For several years, Syrian citizens have suffered in their battle for change in opposition to their President Bashar al-Assad. Because of recent chemical attacks on civilians in Syria, killing 70 and leaving 500 people with chemical symptoms, the United States, U.K., and France attacked chemical weapons sites on April 14, 2018 to prevent further attacks. The U.S. said three areas were targeted; research facilities, storage facilities and more remote areas that were suspected to hold the nerve agent sarin. Many believe this was a way for the United States to deter any further interactions with Syria as President Trump previously stated, “No amount of American blood or treasure can produce lasting peace and security on the Middle East”. The aftermath of these strikes has only left anti-government activists in Syria wondering what’s next; with Trump stating, “mission accomplished” and Mr. Assad moving forward, many civilians aren’t very hopeful of anything changing soon.

After learning about the chemical attack, this intrigued me to learn more about Trumps stance on the incidence as well as the on-going war in Syria. I learned the significance of the situation as there is some controversy about bombing another country without approval of congress, as several believe this is unconstitutional. Although not mainstream controversy in social media, I found this important as several individuals have noted that congress may not be intervening as much as they should.

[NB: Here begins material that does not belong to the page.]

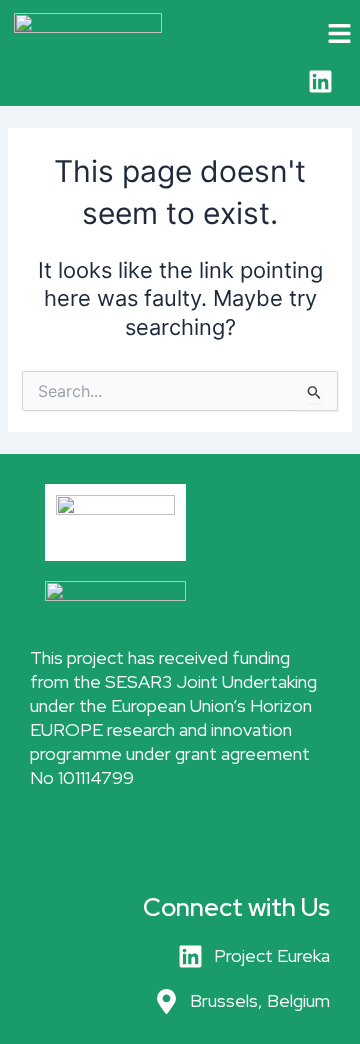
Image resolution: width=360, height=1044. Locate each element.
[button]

With Syria I learned this has been a seven-year on-going civil war, with civilians suffering massively. Although a complicated situation, I do believe what Trump did was progressive in the fact that was his only choice. The only way Syria could be “fixed” would involve a settlement between Russia and the United States, something that would take a lot of diplomatic effort from the Trump administration. Because this would be a hard decision for any president I don’t see this happening anytime soon with our current president.